The new outpatient center possesses a number of features designed to improve the overall patient experience, care and services, according to Ellen Post, interior designer at BSA LifeStructures. A single-loaded corridor creates a wayfinding element with multiple entry points, shortening the distance patients would travel while exposed to the outdoors, with large windows in the corridor allowing natural light to enter the clinic spaces. A number of design elements balance the physical and stylistic connection between the adjacent Mr. and Mrs. Theodore P. Desloge, Jr. Outpatient Center and the new outpatient center according to Post, such as an indoor walkway that allows patients, visitors and staff to travel inside, between the buildings.

The 106,000-square-foot, five-story building had a budget of $40 million.
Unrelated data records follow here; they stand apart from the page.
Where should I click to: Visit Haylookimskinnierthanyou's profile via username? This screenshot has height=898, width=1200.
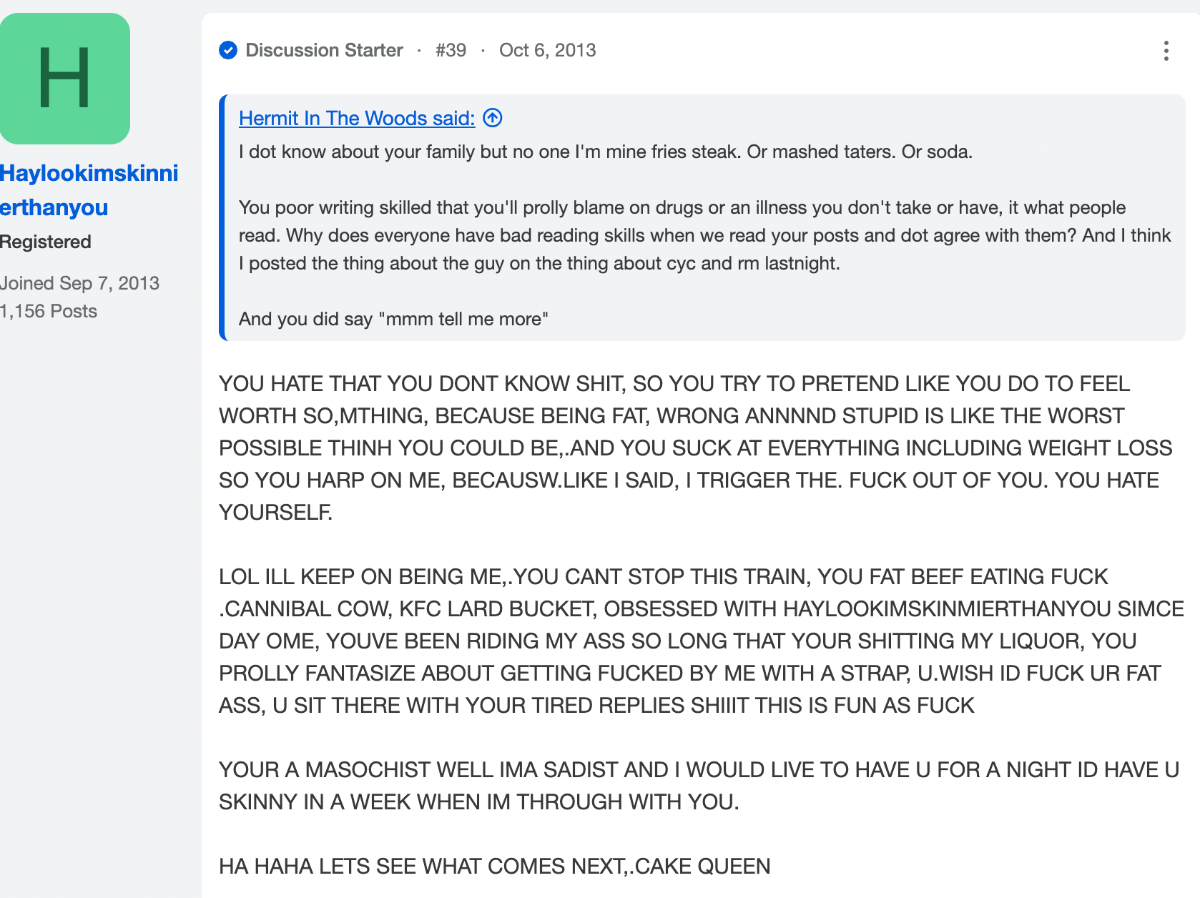pyautogui.click(x=88, y=190)
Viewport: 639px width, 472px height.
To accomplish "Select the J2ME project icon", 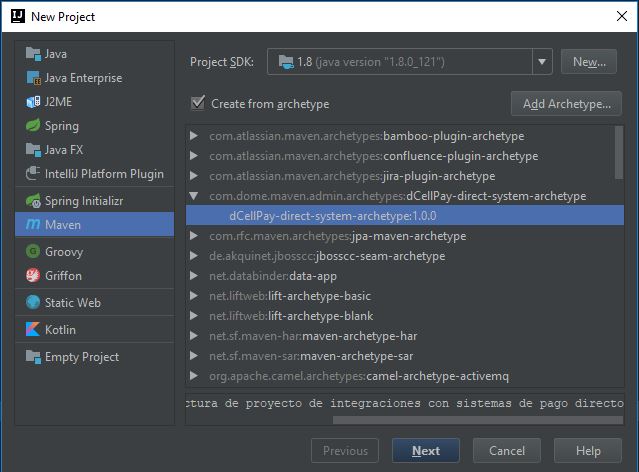I will (33, 102).
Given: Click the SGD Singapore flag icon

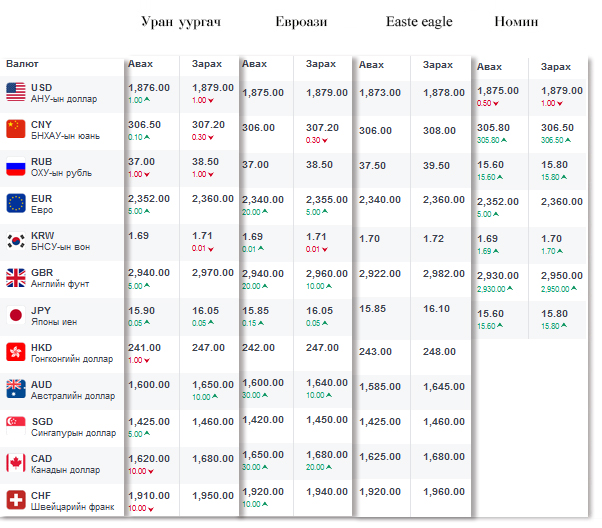Looking at the screenshot, I should click(x=15, y=426).
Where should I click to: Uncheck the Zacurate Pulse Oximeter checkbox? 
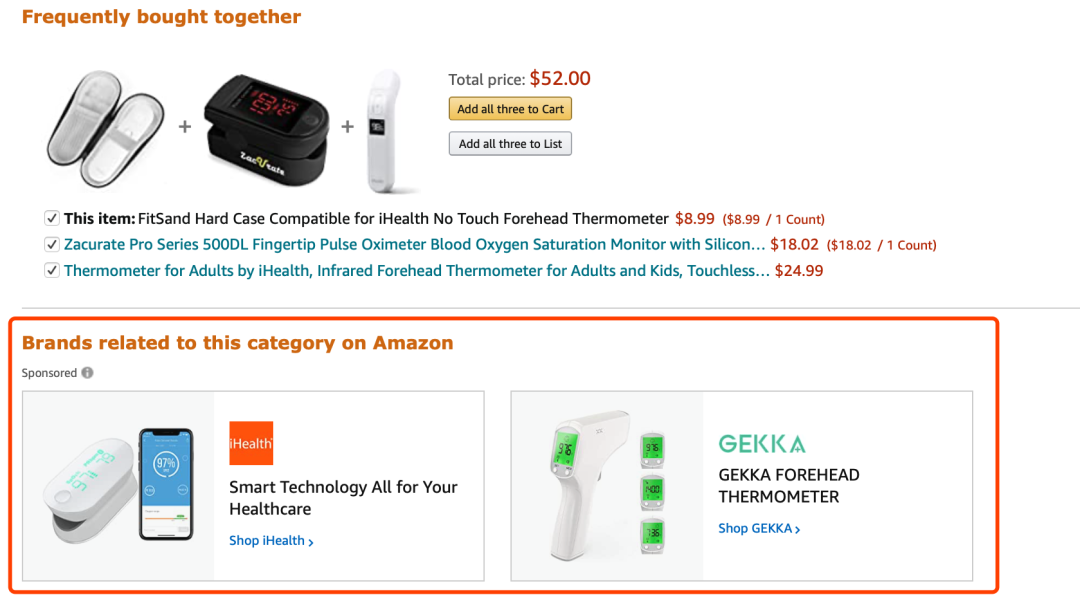pyautogui.click(x=52, y=244)

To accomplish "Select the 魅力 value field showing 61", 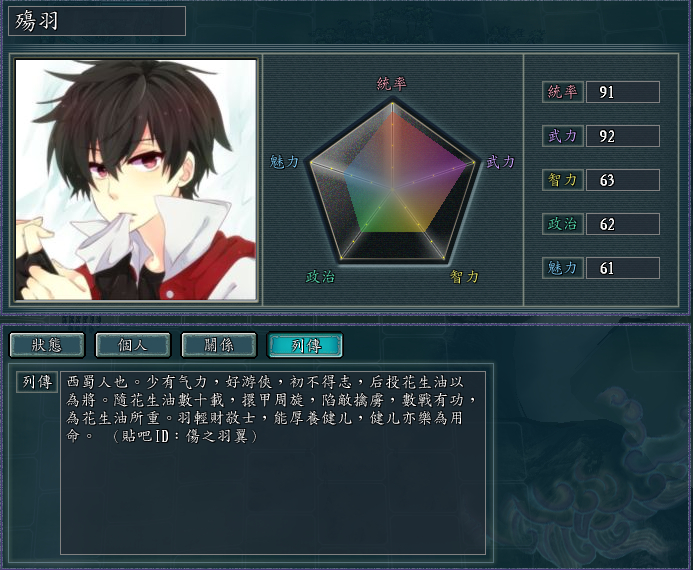I will (623, 268).
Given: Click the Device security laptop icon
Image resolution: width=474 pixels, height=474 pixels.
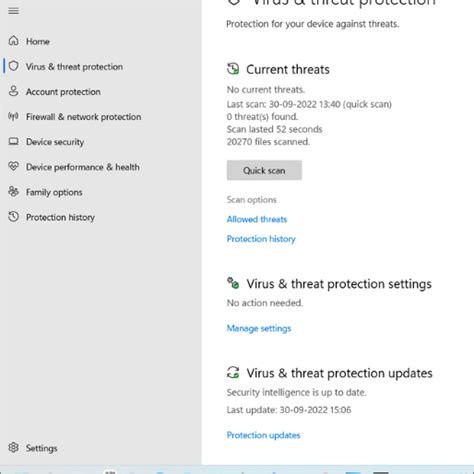Looking at the screenshot, I should tap(13, 141).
Photo Credit (all): Sam Fentress and McCarthy Building Companies

“The interior and exterior design language of the Desloge Outpatient Center drove the aesthetic of the new facility,” said Carter Haas, designer at BSA LifeStructures. “The design embraces the natural fall of the existing topography, enabling a partial basement level to accommodate mechanical systems and a service and delivery zone.” The location of the partial basement and the distance from the street shapes the location of the core and main canopy drop-off at the new building, according to Haas.

Overcoming structural challenges in connecting the two outpatient buildings was one of the biggest obstacles that the design team faced on the project, but in the end these goals were achieved successfully, according to Haas. In an effort to improve overall efficiency and communication for the project, iPads and advanced construction software — including BIM 360, NoteVault and Bluebeam applications — were utilized by McCarthy and its design and construction team.

The new outpatient building is seeking LEED Core and Shell certification, and is currently being reviewed, according to Corey Black, project manager at McCarthy Building Companies. The new building is energy and water efficient, according to Black, and generated minimal construction waste throughout the duration of the project. The new facility integrates sustainability through the use of healthy, regional materials, and bioretention basins to slow and treat onsite stormwater runoff. Additionally, the building implemented CO2 emissions reduction and improved indoor air quality.